Upon reaching the line that contains "Task: Click All" in the records below, begin repeating every line exactly through the last one, skipping pictures.

□ □ □

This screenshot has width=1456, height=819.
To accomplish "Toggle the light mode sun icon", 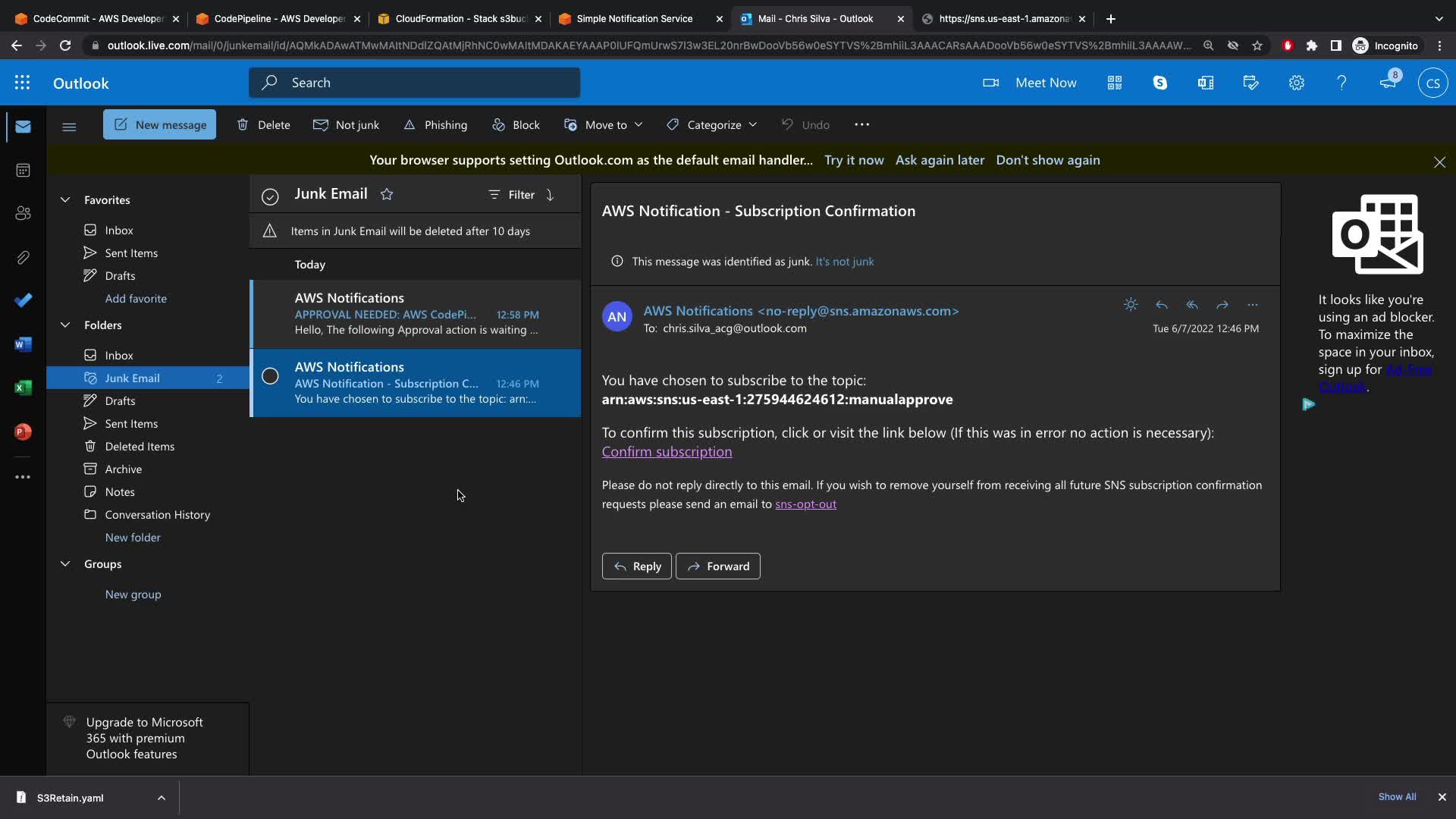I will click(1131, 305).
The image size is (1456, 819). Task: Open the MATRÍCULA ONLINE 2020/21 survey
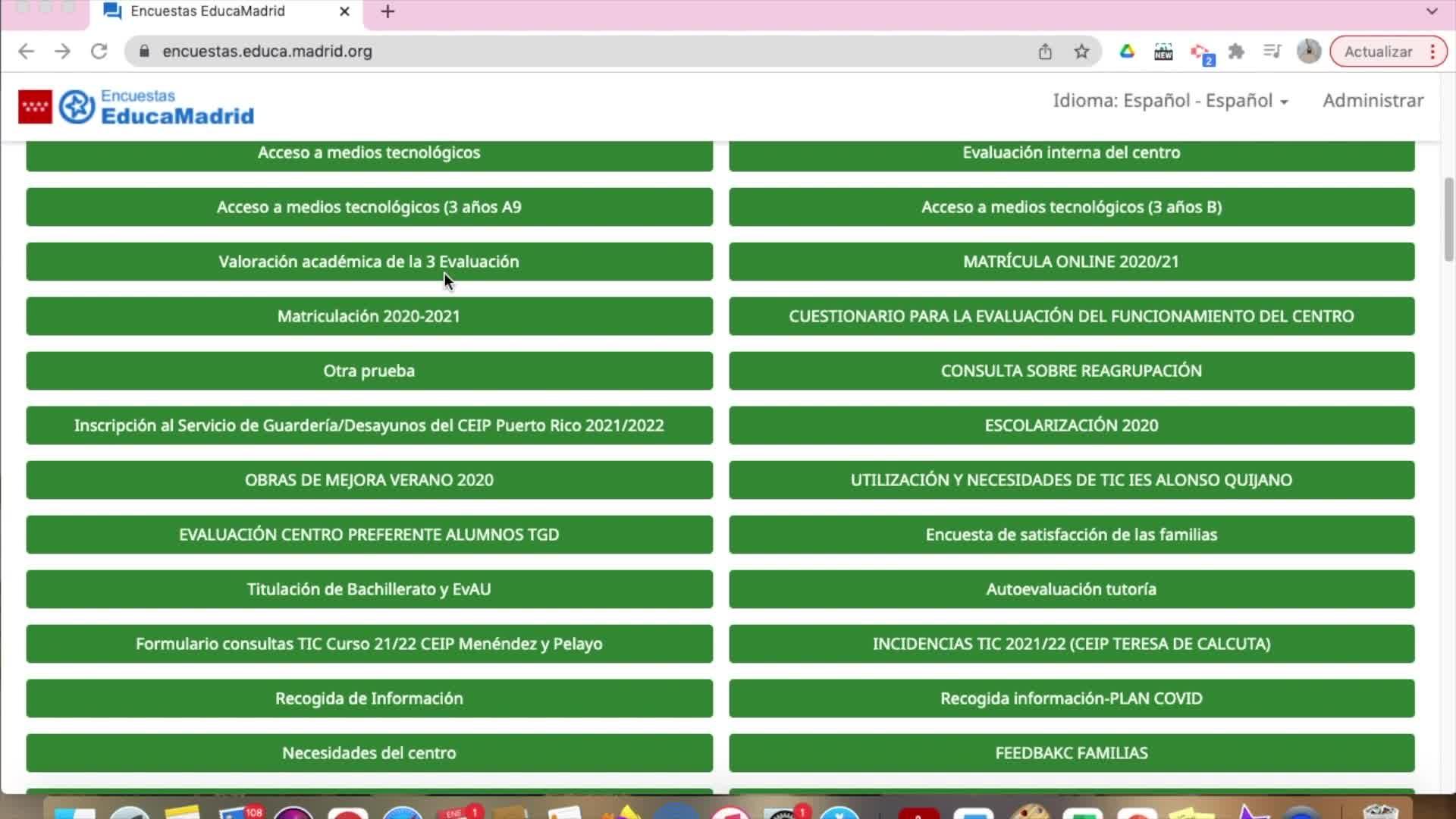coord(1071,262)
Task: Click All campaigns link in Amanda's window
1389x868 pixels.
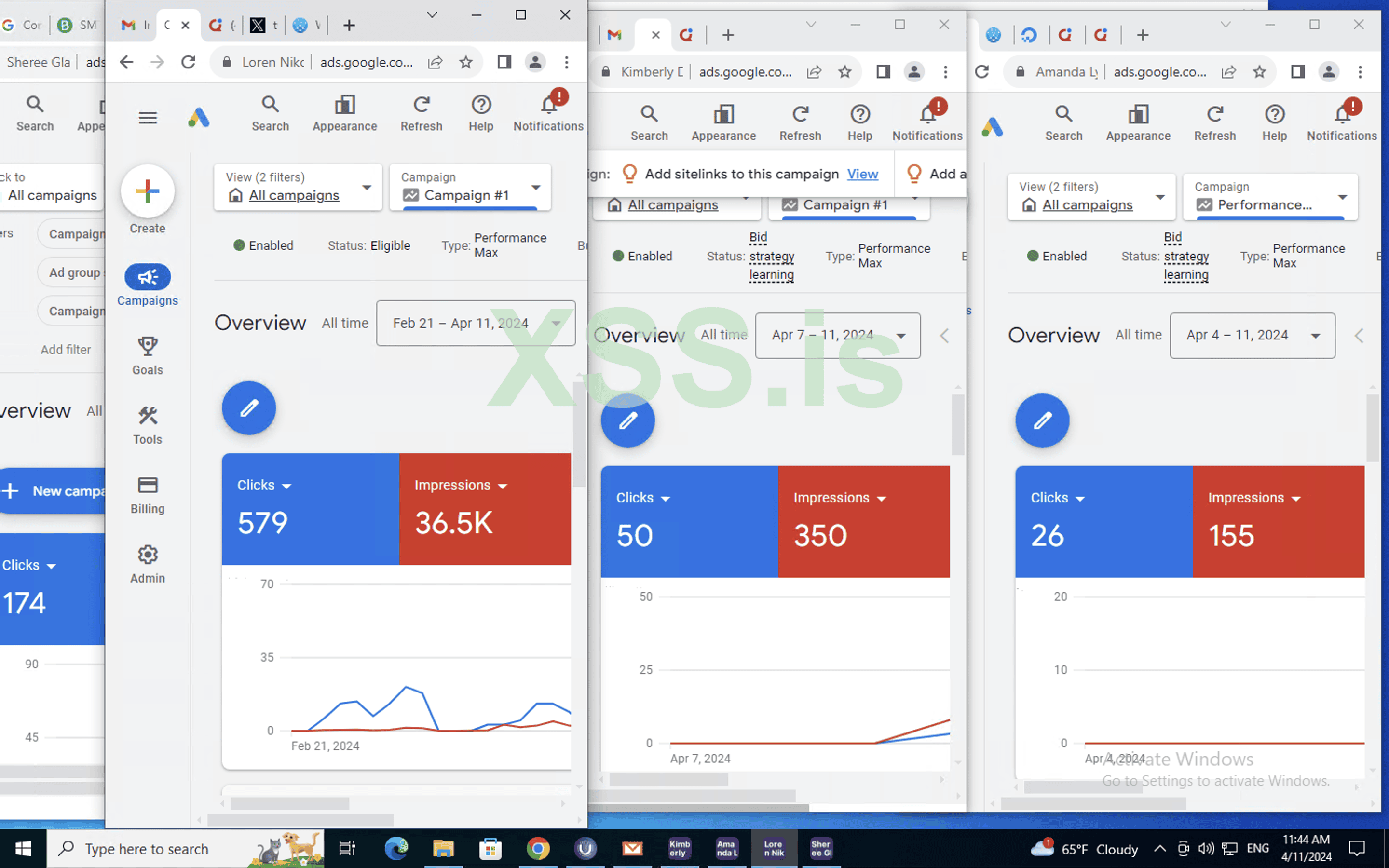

□ □ □

■ EXERCISE RESPONSE ■
Task: Click All campaigns link in Amanda's window
1389x868 pixels.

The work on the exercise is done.